Set up the SQL statement:

stmt = ''' transform(array_distinct(fruit), x -> (x, aggregate( transform(sequence(0,size(fruit)-1), i -> IF(fruit[i] = x, qty[i], 0)) , 0 , (y,z) -> int(y + z) ))) AS sum_fruit ''' >>> spark_df.withColumn('sum_fruit', expr(stmt)).show(10,0) +---+-----+-----------------------------------------+----------------+----------------------------------------+ |ID |name |fruit |qty |sum_fruit | +---+-----+-----------------------------------------+----------------+----------------------------------------+ |101|Mark |[apple, apple, orange, apple] |[16, 2, 3, 1] |[[apple, 19], [orange, 3]] | |102|Twin |[apple, banana, avocado, banana, avocado]|[5, 2, 11, 3, 1]|[[apple, 5], [banana, 5], [avocado, 12]]| |103|Smith|[avocado] |[10] |[[avocado, 10]] | +---+-----+-----------------------------------------+----------------+----------------------------------------+

Explanation:

  1. Use array_distinct(fruit) to find all distinct entries in the array fruit
  2. transform this new array (with element x) from x to (x, aggregate(..x..))

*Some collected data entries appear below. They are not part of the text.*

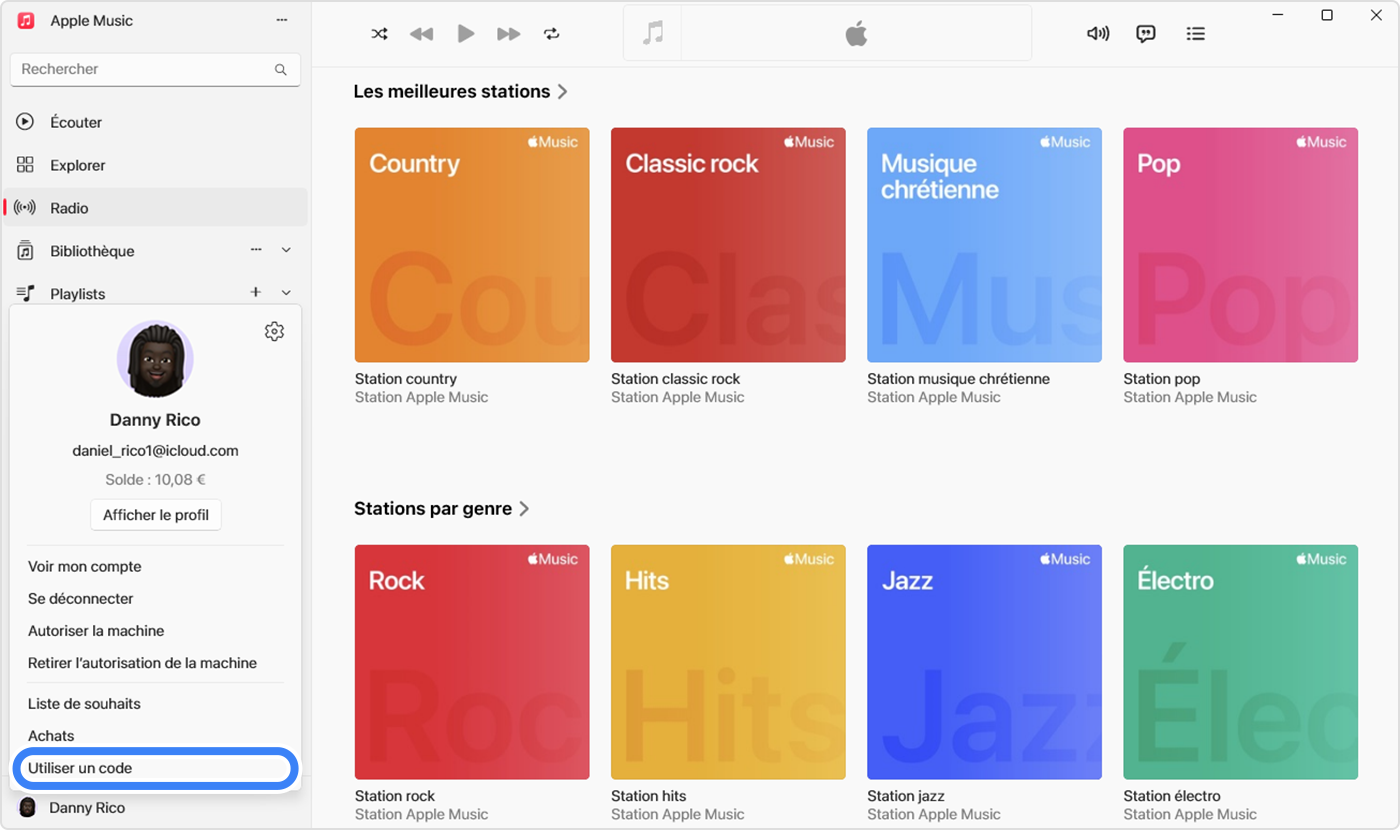Click the Apple Music app icon

[x=24, y=19]
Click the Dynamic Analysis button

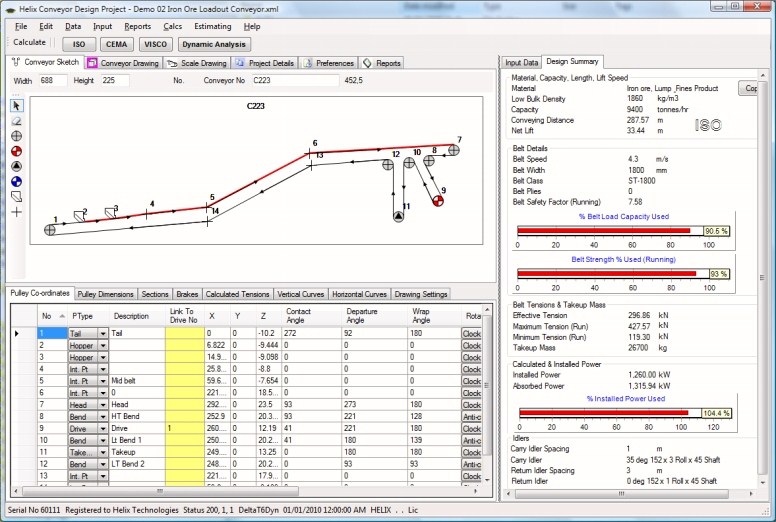point(214,44)
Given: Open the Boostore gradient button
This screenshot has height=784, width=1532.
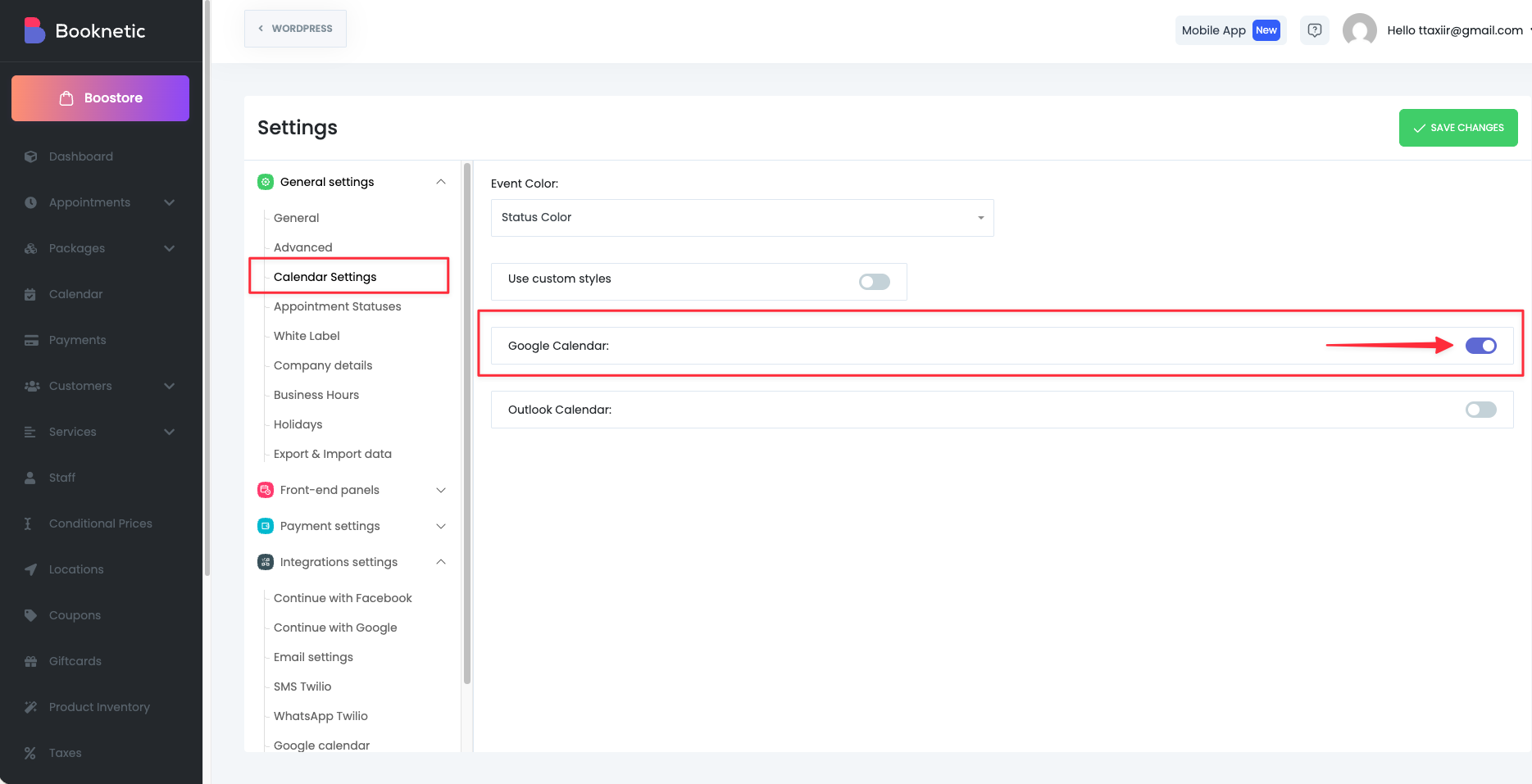Looking at the screenshot, I should [x=100, y=98].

  3. the above function aggregate(..x..) takes the simple form of summing up all elements in array_T

    aggregate(array_T, 0, (y,z) -> y + z)

    where the array_T is from the following transformation:

    transform(sequence(0,size(fruit)-1), i -> IF(fruit[i] = x, qty[i], 0))

    which iterate through the array fruit, if the value of fruit[i] = x , then return the corresponding qty[i], otherwise return 0. for example for ID=101, when x = 'orange', it returns an array [0, 0, 3, 0]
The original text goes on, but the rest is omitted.